Menyambut hadirnya DPR baru periode 2019-2024—meskipun sebagian adalah anggota DPR lama—harapan selalu dimunculkan. Bagaimana DPR melakukan refleksi dan introspeksi atau melakukan pertobatan karena kiprahnya selama ini telah banyak mengingkari suara rakyat. Meskipun kita tidak mengatakan performa DPR 2014-2019 buruk, data yang ada bisa membenarkan penilaian itu.
Dalam kurun waktu lima tahun (2014-2019), ketua DPR sampai berganti tiga kali dari Setya Novanto, Ade Komarudin, Setya Novanto, dan Bambang Soesatyo. Ketua DPR dan wakil ketua DPR masuk penjara karena tuduhan korupsi. Produk legislasi DPR pun amat rendah. Target RUU yang diterakan dalam Program Legislasi Nasional tidak ada yang tercapai. Dalam kurun waktu lima tahun, DPR hanya mampu merampungkan 75 undang-undang dari target 249 RUU di Program Legislasi Nasional. Survei Kompas September 2019 menunjukkan, 62,9 persen responden merasa aspirasinya tak diwakili oleh DPR. Di akhir masa jabatannya, DPR justru membuat kisruh legislasi berkepanjangan yang memicu gelombang protes.
Atas dasar itu, refleksi, introspeksi, atau pertobatan parlemen diperlukan. Para wakil rakyat itu harus menyadari, mereka adalah wakil rakyat, dan tentu harus memperjuangkan aspirasi dan kepentingan rakyat. Mereka adalah elected office, yang dipilih rakyat, dibayar oleh rakyat untuk berbicara. Pekerjaan Dewan di mana pun adalah berbicara. Berbicara di Dewan adalah the exertion of power, mengerjakan kekuasaan, mengolah kekuasaan untuk mencapai tujuan. Tidak bisa dimengerti jika anggota DPR sama sekali tidak pernah berbicara mengolah kekuasaan.

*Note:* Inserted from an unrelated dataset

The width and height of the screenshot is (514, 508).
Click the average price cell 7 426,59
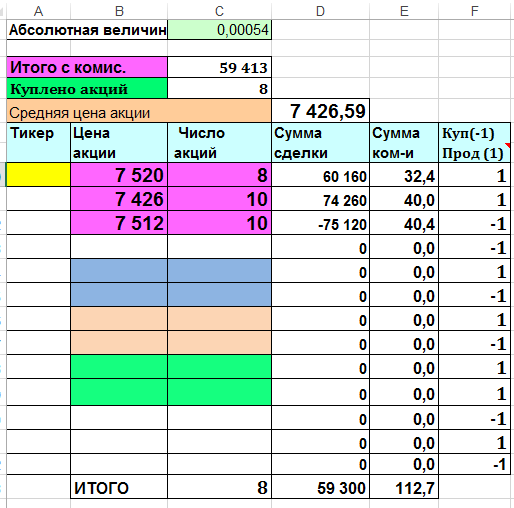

Kuasa wicara (the power of speech) memperjuangkan kepentingan rakyat adalah esensi dari DPR. Menjadi anggota DPR haruslah mempunyai compassion terhadap apa yang dirasakan rakyat, mempunyai sensibilitas politik, dan mempunyai kemampuan teknis. Di era digital, di generasi always online, pengembangan compassion, engagement dengan rakyat, bukanlah hal sulit.
DPR haruslah menyadari, mereka dilahirkan dari rahim rakyat. Meninggalkan suara rakyat dan lebih berpihak pada kepentingan oligarki tentu merupakan penyimpangan besar. Publik berharap hadirnya DPR modern yang punya compassion terhadap kepentingan rakyat. Selamat bekerja.